The thought jolted through him, and on his system panel, the cold "Dragon's Soul: 0" seemed to blaze to life.
Just then, the sailor drove his knife down, killing the monster with one strike. From its corpse, a hazy sphere of light drifted free.
Lo Quen glanced around. None of the sailors reacted—they looked straight through it, as though it wasn't there at all.
The orb floated briefly in the air, glowing faintly, before shooting straight into his body.
[Dragon's Soul +1]
It was only a single point, nowhere near enough to raise his bloodline purity by even 0.01%, yet the impact sent waves crashing through Lo Quen's mind.
This thing actually gave Dragon's Soul?
So that's it!
The system had said, "The death of magical entities may yield Dragon's Soul," but it never said he had to strike the killing blow himself.
It was like a door opening in the dark—only for reality's iron wall to slam it shut again.

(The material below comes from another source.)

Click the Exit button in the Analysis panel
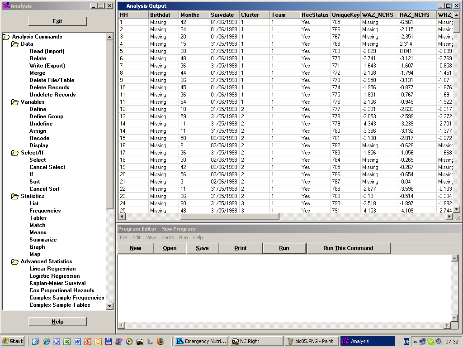463x348 pixels. (57, 21)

Only creatures infused with magic could provide Dragon's Soul. And where was he supposed to find magical entities?
His gaze flicked from the carcass at his feet to the distant, endless horizon, his whole body tensing.
That was the Ruins of Valyria.
If even a fish from waters near the Cursed Land carried a trace of magic, enough to count as a "magical entity," then the ruins themselves must be crawling with them—sources of bloodline power waiting to be claimed.
Compared to fleeing and drowning in the endless sea, setting foot in Valyria to strengthen his bloodline was at least a path he could see and grasp.
On deck, the sailors were still bickering—whether to cook the monster fish or toss it back into the waves.
No one noticed the boy from Yi Ti in the corner. In his eyes, once dulled by numbness and resignation, a spark of hope flared for the very first time.